The guidelines are intended to simply inform the standard of practice, not dictate the standard of practice. They clearly state that there is a place for opioid treatment of chronic pain. Yes, physicians do need to be familiar with the guidelines but simply as a tool to support good decision-making. There will be times where it is necessary to deviate from them in the best interests of patient care and clearly documenting your decision-making in such circumstances is an important part of good care. In fact, mutual decision-making between prescribers and their patients and good documentation is key to managing legacy patients on high dose opioid therapy.

Can you elaborate on the importance of collaborating with patients on treatment decisions?
Safely reducing long-term opioid medication, where clinically indicated, requires a thoughtful plan of care between both physicians and patients. You need to have the conversations around opioid risks and benefits, and review the options available including tapering or switching to opioid replacement treatments like suboxone. At the same time, it is important to be vigilant for signs of aberrant or high risk use, which means having a different conversation with your patient.

What if a patient is resistant to conversations about tapering?
First of all, I would say that the majority of these patients are not resistant to tapering. In fact, we heard very early on from primary care physicians just how receptive to tapering many of their patients were after discussions focusing on the efficacy, side effects and risks of high dose opioid therapy. Many patients tapered fairly easily.

There are, however, a group of patients that have done very well on high dose opioids. They have been on stable doses with improved function and few side effects. They are quite comfortable with their present treatment, and forced tapers result in significant reductions in function and a lot of stress and unhappiness.

Switching to suboxone, an opioid with a much wider safety margin and often fewer side effects, is one option that can be explored. But as with tapers, it is critical to have the patient’s support and trust before moving forward, unless of course there are complicating factors such as clear evidence of diversion or misuse.

Can you discuss some of the proposed changes in the College’s draft Prescribing Drugs policy?
The draft policy, which is now out for consultation, reflects a number of concerns we have heard from patients who feel they have been arbitrarily tapered or discharged from practices because of their use of opioids. The draft policy makes very clear that it is never acceptable for physicians to taper patients inappropriately or arbitrarily.

And while the policy will clearly leave the prescribing decisions in the hands of the physicians, it emphasizes the need for discussion, and collaboration with patients whenever possible.

We have also removed references to the dosing numbers put forward in the guidelines as they represent suggestions and not specific targets.

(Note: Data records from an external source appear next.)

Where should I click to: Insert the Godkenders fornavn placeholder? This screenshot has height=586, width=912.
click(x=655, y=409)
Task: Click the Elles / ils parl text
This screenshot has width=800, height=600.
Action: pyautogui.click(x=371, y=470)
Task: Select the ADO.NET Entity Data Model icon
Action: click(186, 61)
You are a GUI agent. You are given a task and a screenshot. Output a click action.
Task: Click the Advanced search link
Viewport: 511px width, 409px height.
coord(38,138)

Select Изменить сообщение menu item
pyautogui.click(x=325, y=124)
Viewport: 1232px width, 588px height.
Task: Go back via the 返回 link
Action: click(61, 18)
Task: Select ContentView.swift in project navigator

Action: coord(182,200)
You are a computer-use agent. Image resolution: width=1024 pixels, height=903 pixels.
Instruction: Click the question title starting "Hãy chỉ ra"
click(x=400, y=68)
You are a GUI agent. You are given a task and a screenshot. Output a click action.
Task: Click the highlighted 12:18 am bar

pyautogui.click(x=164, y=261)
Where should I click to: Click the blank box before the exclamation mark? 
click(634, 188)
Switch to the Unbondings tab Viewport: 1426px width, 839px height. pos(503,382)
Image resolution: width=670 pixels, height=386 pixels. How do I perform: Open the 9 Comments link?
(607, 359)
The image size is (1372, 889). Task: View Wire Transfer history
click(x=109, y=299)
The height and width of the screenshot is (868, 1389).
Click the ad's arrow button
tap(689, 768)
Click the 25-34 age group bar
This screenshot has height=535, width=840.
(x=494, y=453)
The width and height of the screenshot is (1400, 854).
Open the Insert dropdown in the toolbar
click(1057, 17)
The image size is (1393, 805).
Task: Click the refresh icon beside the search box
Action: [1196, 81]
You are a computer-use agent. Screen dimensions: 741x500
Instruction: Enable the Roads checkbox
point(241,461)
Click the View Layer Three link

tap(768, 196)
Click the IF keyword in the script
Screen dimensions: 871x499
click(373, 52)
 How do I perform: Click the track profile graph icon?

We want to take the focus away from a particular number and make it clear that a physician’s clinical judgment is the final arbiter.

In your years as a pain physician, what kind of realizations have you gleaned about the nature of chronic pain?
Managing patients suffering from chronic pain is among the most challenging problems we face. They almost always bring significant comorbidities that need to be addressed. The focus must be on alleviating the suffering that accompanies the pain as by definition there is no ‘cure’ for the pain. Helping patients accept and in a sense take ownership of their own problem is a huge challenge, especially given the lack of supportive resources available.

On a more optimistic note, the federal government recently established the Canadian Pain Task Force which will provide advice to Health Canada regarding evidence and best practices for the prevention and management of chronic pain and I am very pleased to report that the College has been very involved with this process.